Douglas G. Wilson douglas at NB.NET
Fri Apr 22 03:57:16 UTC 2011


On 4/15/2011 10:47 AM, Barbara Need wrote:
> ---------------------- Information from the mail header -----------------------
> Sender:       American Dialect Society<ADS-L at LISTSERV.UGA.EDU>
> Poster:       Barbara Need<bhneed at GMAIL.COM>
> Subject:      "a schlemiel of" meaning 'a lot of'
> -------------------------------------------------------------------------------
>
> Overheard at the Post Office:
>
> At Thanksgiving "we had a schlemiel of guests." It was clear from the
> context that she was using this to express quantity--some comment
> about a shy child followed.

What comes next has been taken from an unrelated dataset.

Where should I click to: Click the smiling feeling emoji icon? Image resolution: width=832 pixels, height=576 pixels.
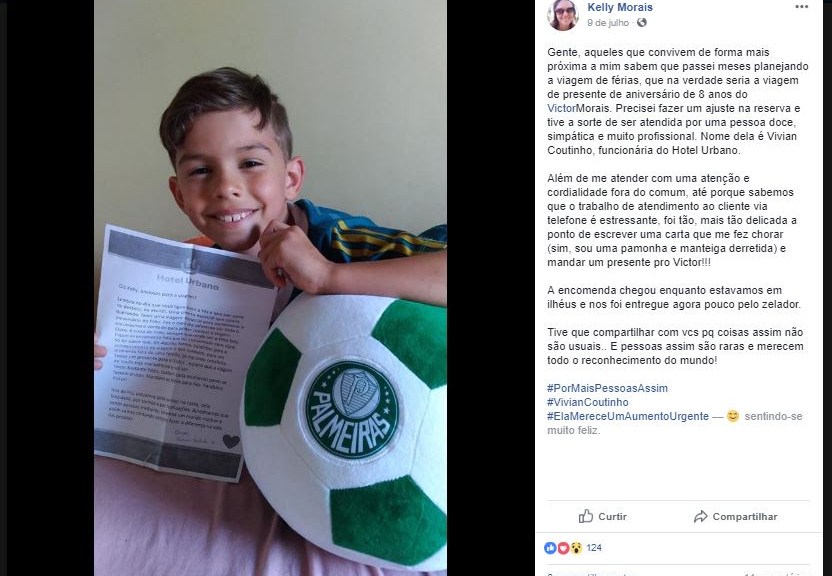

I don't see anything like it via Google.
> Any thoughts?
--

In response to this and more particularly to "whole schlemiel" discussed
here in 2009, I happened to note just now (on Language Log) German
"Schlamassel" which is (as expected) supposedly from Yiddish "schlimazel".

Surely "schlemiel" is confusable with "schlimazel" to the typical
English speaker.

German "Schlamassel" means "mess"/"snafu", more-or-less the same as the
English "s[c]hemozzle" (in MW3 etc.).

But in German "das/der ganze Schlamassel" (= "the whole s[c]hemozzle")
apparently is used for "the lot" or "the whole kit and caboodle".
Thousands and thousands of supposed Google hits for this collocation  in
German, many of which appear germane at my cursory and naive glance.

There are also many instances of "the whole s[c]hemozzle" = "the whole
kit and caboodle" or so in English, although in some of the Google hits
the meaning may be "the whole mess/mixup".

Did the English come from German, or vice versa, or are the senses
"mess" and "whole lot" themselves from Yiddish?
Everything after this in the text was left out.